Base system daemons including ping, tcpdump, dhclient, and openssh use Capsicum to sandbox themselves after startup. They open the files and sockets they need during initialization, then restrict themselves to capability mode so that a compromise of the daemon cannot reach arbitrary filesystem paths or make unconstrained privileged calls.

Linux has seccomp-BPF for syscall filtering and Landlock since kernel 5.13 for filesystem access control. They address the problem differently and require more scaffolding to achieve comparable fd-level granularity. More relevant to the architectural argument: Capsicum is maintained by the same team that maintains the kernel it integrates with, reviewed against the same source tree, and ships in the base system without requiring out-of-tree module loading or third-party policy tooling.

Where Jails Fit in 2026

Kubernetes on FreeBSD is not a supported configuration. Teams with existing k8s workloads and CI/CD pipelines built around OCI images have no straightforward migration path to FreeBSD nodes. Podman on FreeBSD is advancing, and the runj project implements an OCI runtime backed by jails, but the ecosystem is not there yet for organizations that have standardized on Helm and container registries.

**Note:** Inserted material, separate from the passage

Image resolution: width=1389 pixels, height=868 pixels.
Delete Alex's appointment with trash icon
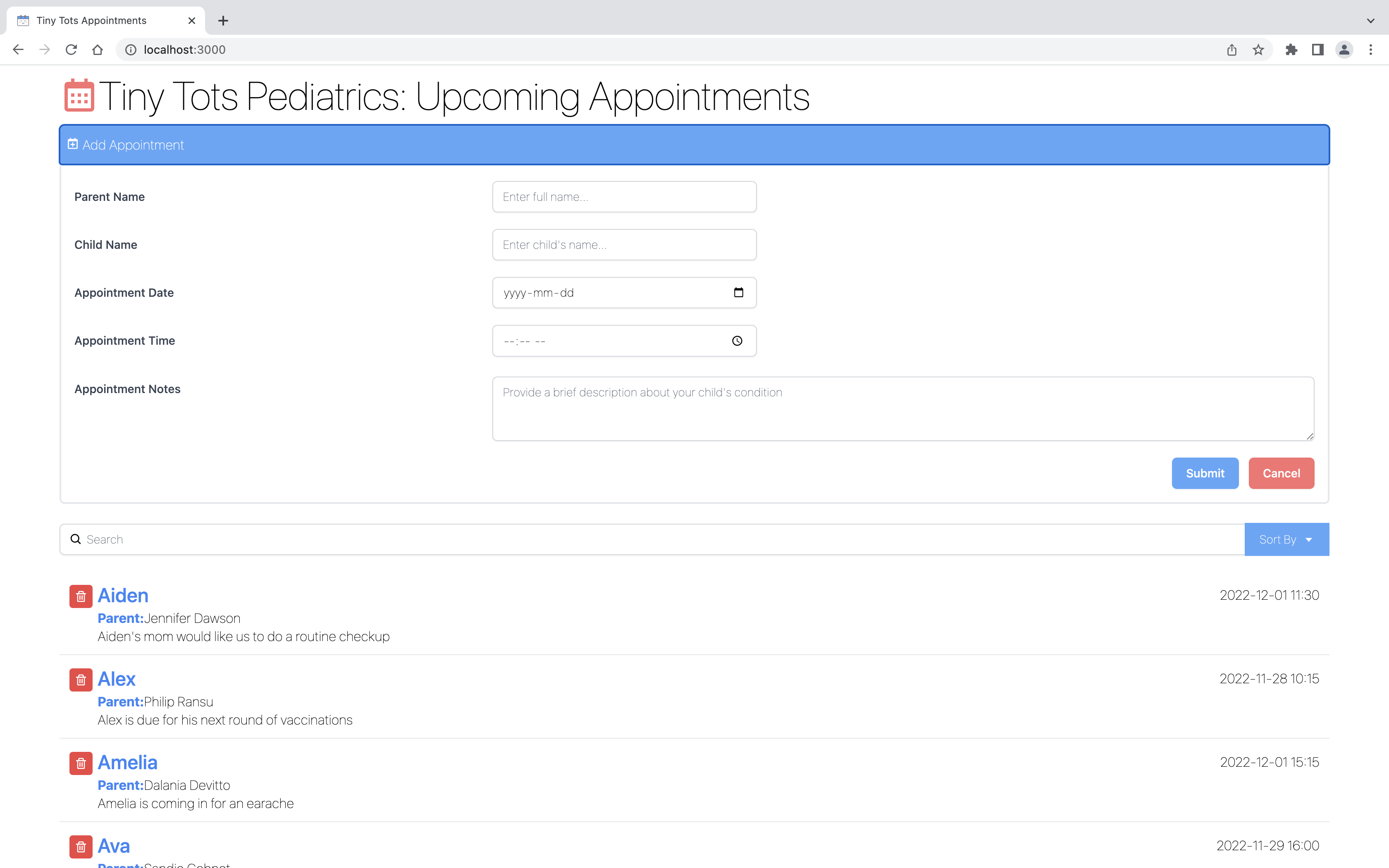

FreeBSD jails remain compelling for the workloads that the original post describes: hosting services where control, auditability, and a coherent security model matter more than ecosystem breadth. A bastille-managed jail cluster on ZFS, with snapshotable environments and VNET isolation, provides meaningful isolation at near-zero overhead, with a security model that can be understood by reading the jail(2) man page and the struct prison definition rather than by reconstructing it from five kernel subsystem changelogs and a container runtime specification.

The container industry has spent a decade building toward the security properties that FreeBSD jails started with in 2000, and the gap has narrowed considerably. It has not closed, and the reason it exists at all is architectural: building isolation by composing independent mechanisms produces more capable and flexible systems, but it also produces more surface area and more interaction bugs than designing the boundary as a single primitive from the start. FreeBSD made a different trade, and twenty-five years of production use is a reasonable basis for evaluating whether it was the right one.